We’ve sacrificied our freedoms for an alleged safety that’s actually made the world a much more dangerous place. From John W. Whitehead at rutherford.org:

“For seven decades we have been yielding our most basic liberties to a secretive, unaccountable emergency state – a vast but increasingly misdirected complex of national security institutions, reflexes, and beliefs that so define our present world that we forget that there was ever a different America. … Life, liberty, and the pursuit of happiness have given way to permanent crisis management: to policing the planet and fighting preventative wars of ideological containment, usually on terrain chosen by, and favorable to, our enemies. Limited government and constitutional accountability have been shouldered aside by the kind of imperial presidency our constitutional system was explicitly designed to prevent.”— David C. Unger, The Emergency State: America’s Pursuit of Absolute Security at All Costs

It’s all happening according to schedule.

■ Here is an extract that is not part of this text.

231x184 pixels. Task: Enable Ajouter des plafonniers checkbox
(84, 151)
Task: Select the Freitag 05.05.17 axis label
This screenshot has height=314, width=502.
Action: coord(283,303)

The civil unrest, the national emergencies, “unforeseen economic collapse, loss of functioning political and legal order, purposeful domestic resistance or insurgency, pervasive public health emergencies, and catastrophic natural and human disasters,” the government’s reliance on the armed forces to solve domestic political and social problems, the implicit declaration of martial law packaged as a well-meaning and overriding concern for the nation’s security…

The government has been planning and preparing for such a crisis for years now.

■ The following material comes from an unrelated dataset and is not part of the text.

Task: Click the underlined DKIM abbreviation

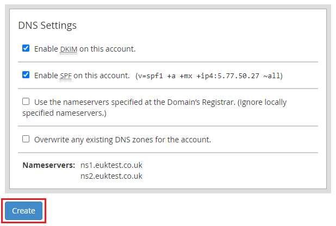Action: tap(69, 49)
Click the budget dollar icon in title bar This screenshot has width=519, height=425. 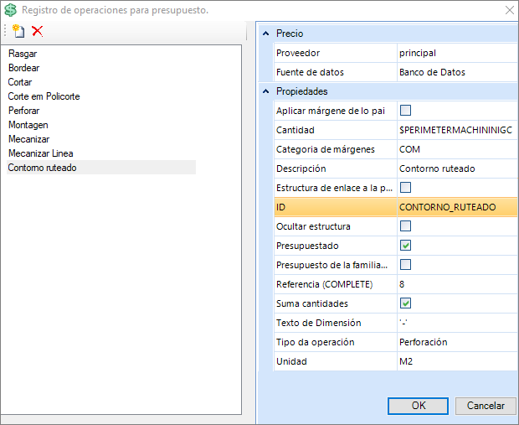11,10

No matter that this crisis is of the government’s own making.

To those for whom power and profit are everything, the end always justifies the means.

This latest brouhaha over President Trump’s threat to declare a national emergency in order to build a border wall is more manufactured political theater, a Trojan Horse intended to camouflage the real threat to our freedoms: yet another expansion of presidential power exposing us to constitutional peril.

This is not about illegal immigration or porous borders or who will pay to build that wall.

This is about unadulterated power and the rise of an “emergency state” that justifies all manner of government tyranny in the so-called name of national security.

The seeds of this present madness were sown more than a decade ago when George W. Bush stealthily issued two presidential directives that granted the president the power to unilaterally declare a national emergency, which is loosely defined as “any incident, regardless of location, that results in extraordinary levels of mass casualties, damage, or disruption severely affecting the U.S. population, infrastructure, environment, economy, or government functions.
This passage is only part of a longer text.